Yeah. The resistant population in the study ended up being very, very small, and I believe we only had something on the order of 67 patients that were resistant, and therefore, no conclusions can be drawn from a sample size that small. So we may look at that, but I don't think there's any conclusions that can be drawn just because the sample size is as small as it is.
Got it. Last question. In terms of your commercial readiness, can you talk just a little bit about a lot of that readiness and kind of legwork that was done prior with expectations of approval in 2021, and what you'll need to do to kind of ramp that up should sulopenem get approved later this year?
Yeah, I think, I think the commercial side, as you said, had quite a bit of work done previously, and I think the real, the opportunity for doing some more on the commercial is really just an update or a refresh of the data that was done, the research that was done, and talking with, you know, payers, just confirming what we had already found out previously. And clearly that, you know, all of that information is valuable in any scenario that we would, we would take forward, you know, be that in a potential transaction, be that on your own. All of that is always gonna be important for getting the product ready to hit the market and have a, a very good, solid uptake.
Thank you, Corey. Congrats on the data.
Thanks, Jason.
Just to remind everyone, if you would like to ask a question, please press star followed by one on your telephone keypad. If you change your mind, please press star followed by two. We have no further questions at this time, so I will hand back over for any closing remarks.

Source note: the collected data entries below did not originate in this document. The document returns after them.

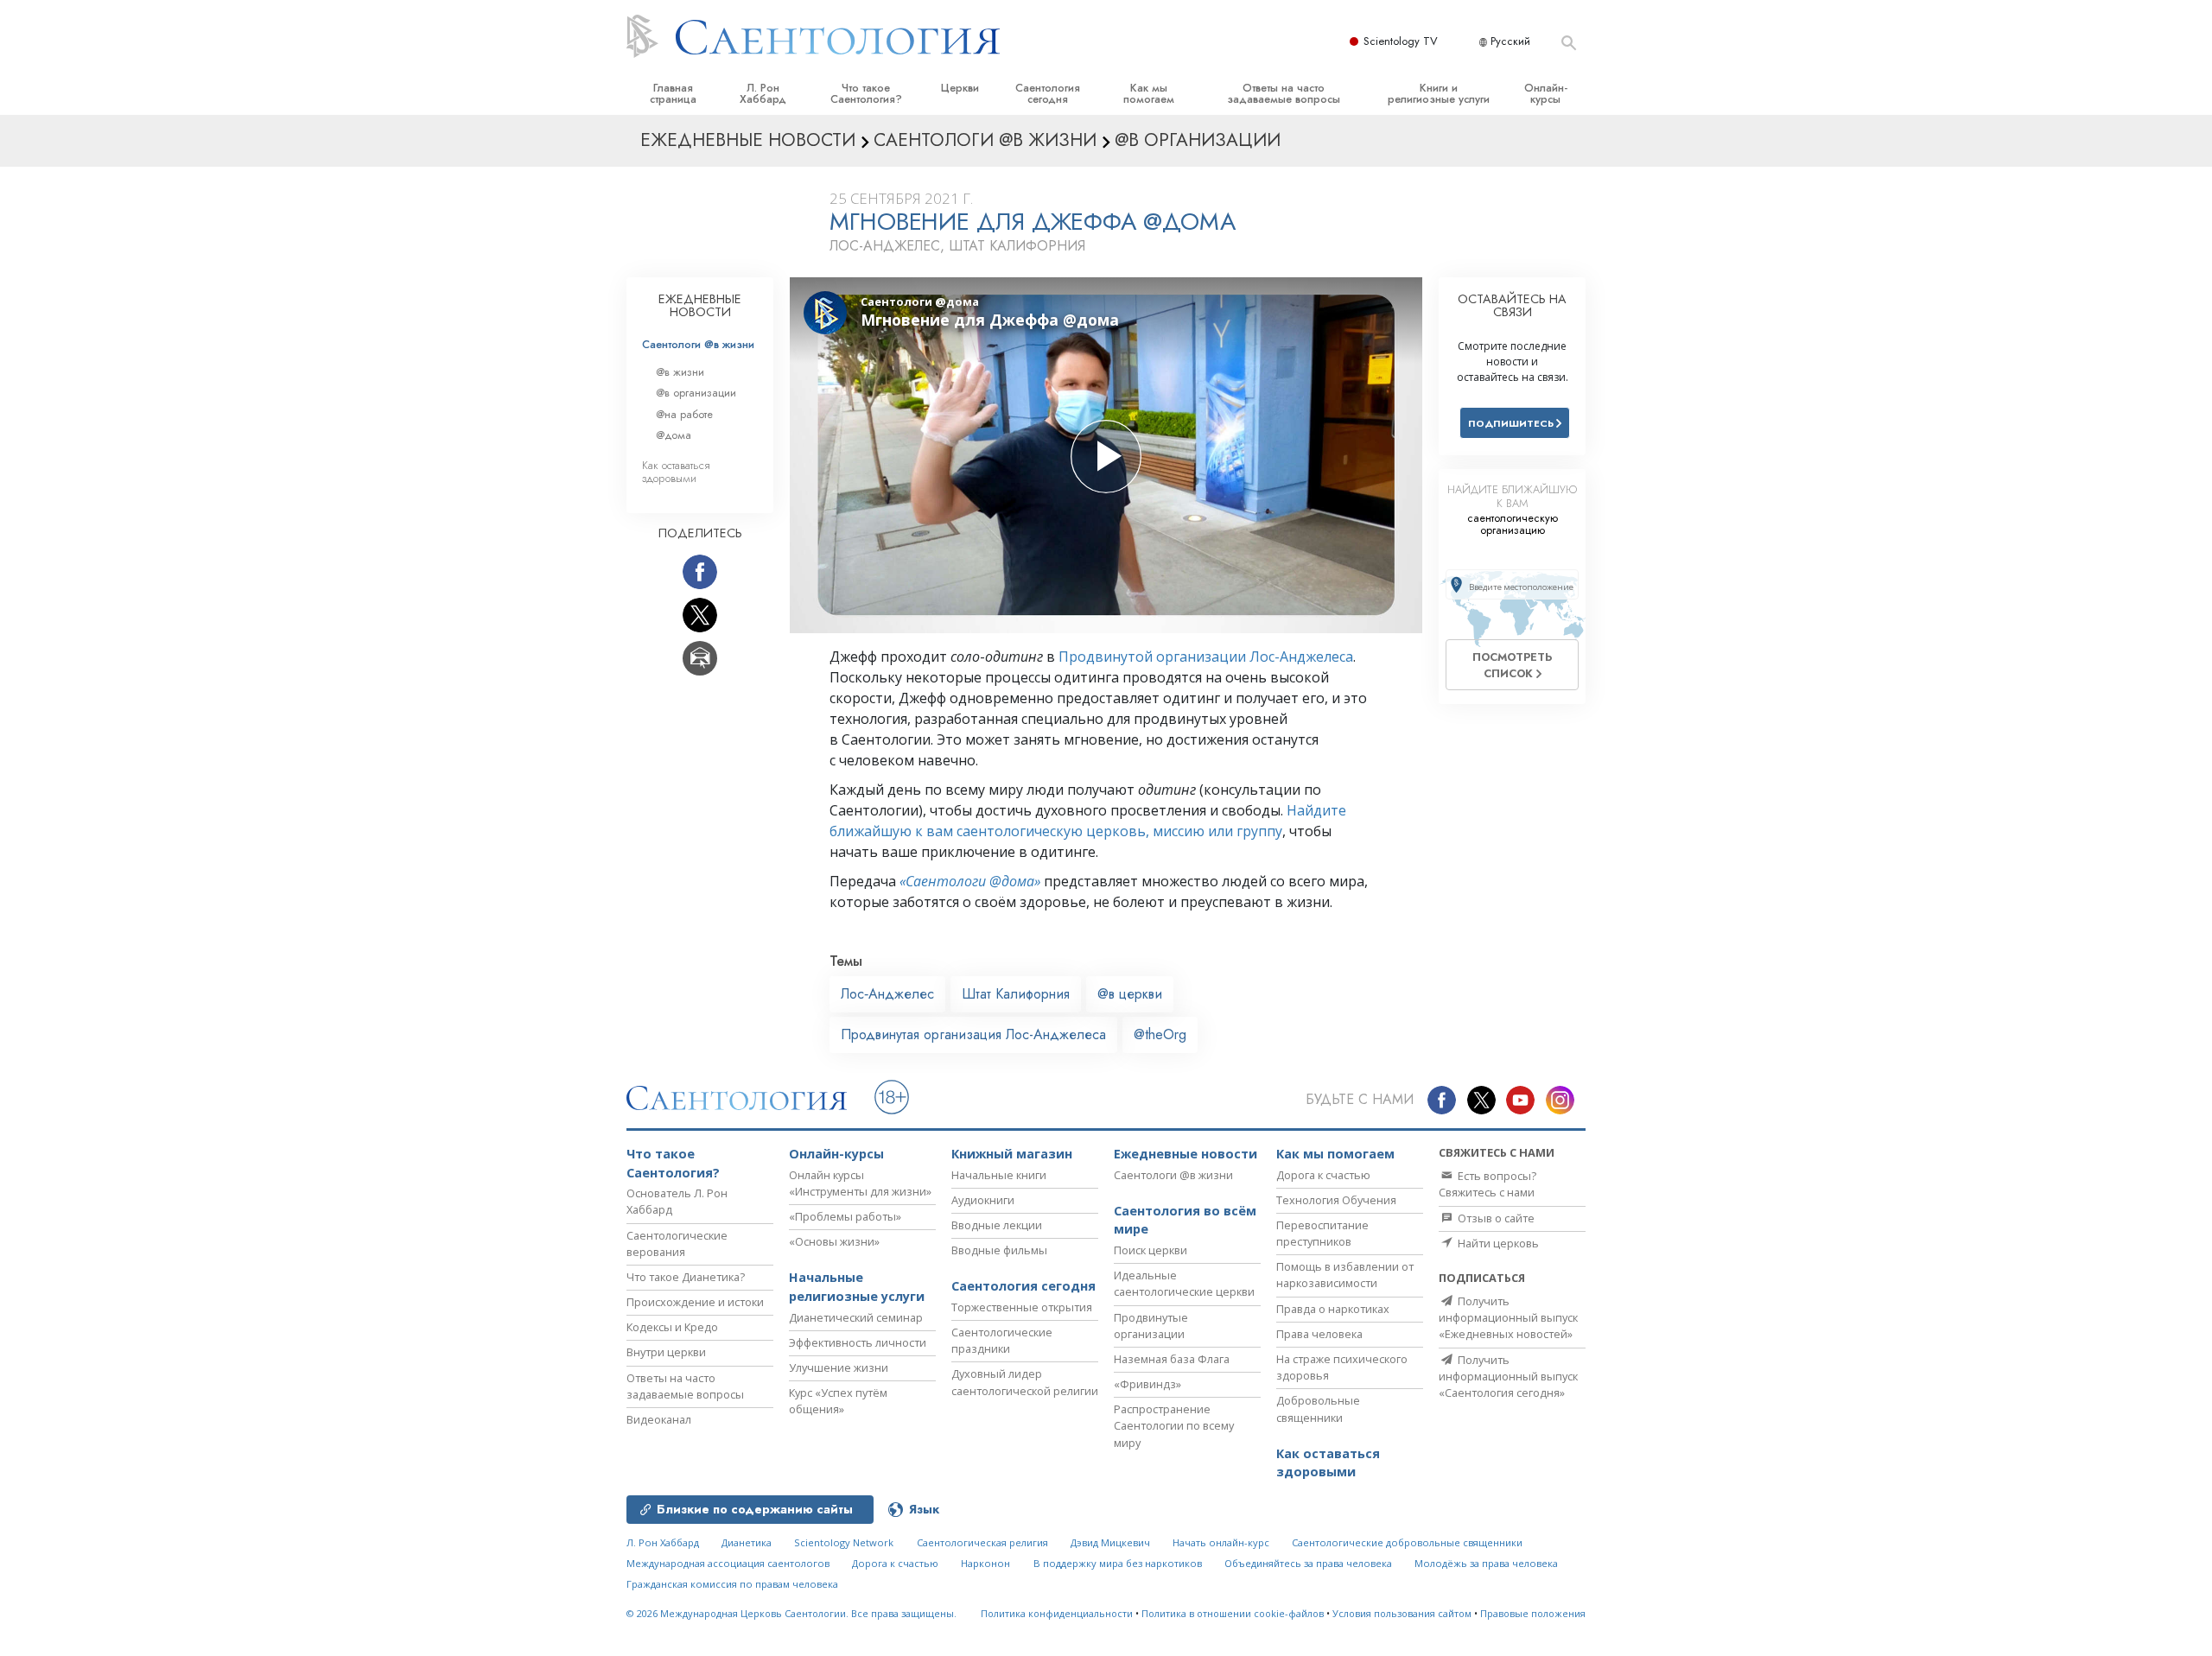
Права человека (1319, 1334)
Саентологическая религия (982, 1542)
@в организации (696, 392)
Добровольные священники (1318, 1408)
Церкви (960, 87)
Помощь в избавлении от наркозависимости (1345, 1275)
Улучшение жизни (838, 1367)
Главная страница (673, 93)
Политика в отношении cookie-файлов (1232, 1613)
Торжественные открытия (1021, 1307)
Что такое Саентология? (866, 93)
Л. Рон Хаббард (763, 93)
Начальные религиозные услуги (857, 1286)
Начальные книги (998, 1175)
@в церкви (1129, 994)
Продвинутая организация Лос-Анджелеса (973, 1034)
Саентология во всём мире (1185, 1220)
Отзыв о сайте (1495, 1218)
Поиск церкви (1150, 1250)
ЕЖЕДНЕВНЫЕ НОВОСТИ (699, 305)
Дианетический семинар (856, 1317)
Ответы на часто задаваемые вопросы (1283, 93)
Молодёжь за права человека (1486, 1563)
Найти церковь (1497, 1243)
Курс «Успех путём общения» (838, 1401)
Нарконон (985, 1563)
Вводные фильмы (999, 1250)
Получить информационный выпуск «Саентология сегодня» (1508, 1376)
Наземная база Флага (1172, 1359)
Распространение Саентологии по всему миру (1174, 1425)
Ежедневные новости (1185, 1153)
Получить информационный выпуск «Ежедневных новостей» (1508, 1317)
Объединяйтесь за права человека (1308, 1563)
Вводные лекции (996, 1225)
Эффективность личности (857, 1342)
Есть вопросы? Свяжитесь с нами (1487, 1184)
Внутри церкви (666, 1352)
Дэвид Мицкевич (1110, 1542)
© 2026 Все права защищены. (791, 1613)
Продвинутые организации (1151, 1326)
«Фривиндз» (1147, 1384)
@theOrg (1160, 1034)
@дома (673, 435)
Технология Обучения (1336, 1200)
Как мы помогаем (1148, 93)
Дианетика (746, 1542)
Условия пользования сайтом (1401, 1613)
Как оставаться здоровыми (676, 471)
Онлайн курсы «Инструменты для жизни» (860, 1183)
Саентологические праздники (1001, 1340)
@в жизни (680, 372)
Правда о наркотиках (1332, 1309)
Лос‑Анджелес (887, 994)
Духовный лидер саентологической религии (1024, 1382)
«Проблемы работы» (845, 1216)
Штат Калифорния (1016, 994)
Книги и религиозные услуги (1439, 93)
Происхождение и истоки (695, 1302)
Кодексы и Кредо (672, 1327)
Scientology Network (843, 1542)
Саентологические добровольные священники (1407, 1542)
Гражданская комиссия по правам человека (732, 1583)
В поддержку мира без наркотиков (1117, 1563)
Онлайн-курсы (1545, 93)
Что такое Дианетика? (685, 1277)
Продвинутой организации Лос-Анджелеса (1205, 656)
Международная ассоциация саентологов (728, 1563)
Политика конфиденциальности (1057, 1613)
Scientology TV (1400, 41)
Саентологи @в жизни (698, 344)
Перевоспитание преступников (1322, 1233)
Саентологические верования (677, 1243)
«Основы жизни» (834, 1241)
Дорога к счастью (1323, 1175)
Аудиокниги (982, 1200)
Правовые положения (1533, 1613)
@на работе (684, 414)
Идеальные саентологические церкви (1184, 1283)
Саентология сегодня (1047, 93)
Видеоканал (658, 1419)
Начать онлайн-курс (1221, 1542)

Great. Thanks very much. We appreciate you joining us today on this call. We are very excited by the results that oral sulopenem has demonstrated in our REASSURE trial, and we're looking forward to resubmitting our new drug application and working with the FDA during the review period, with an eye toward potentially having this important treatment in the hands of patients and physicians in the underserved market of uncomplicated urinary tract infections. Have a great day.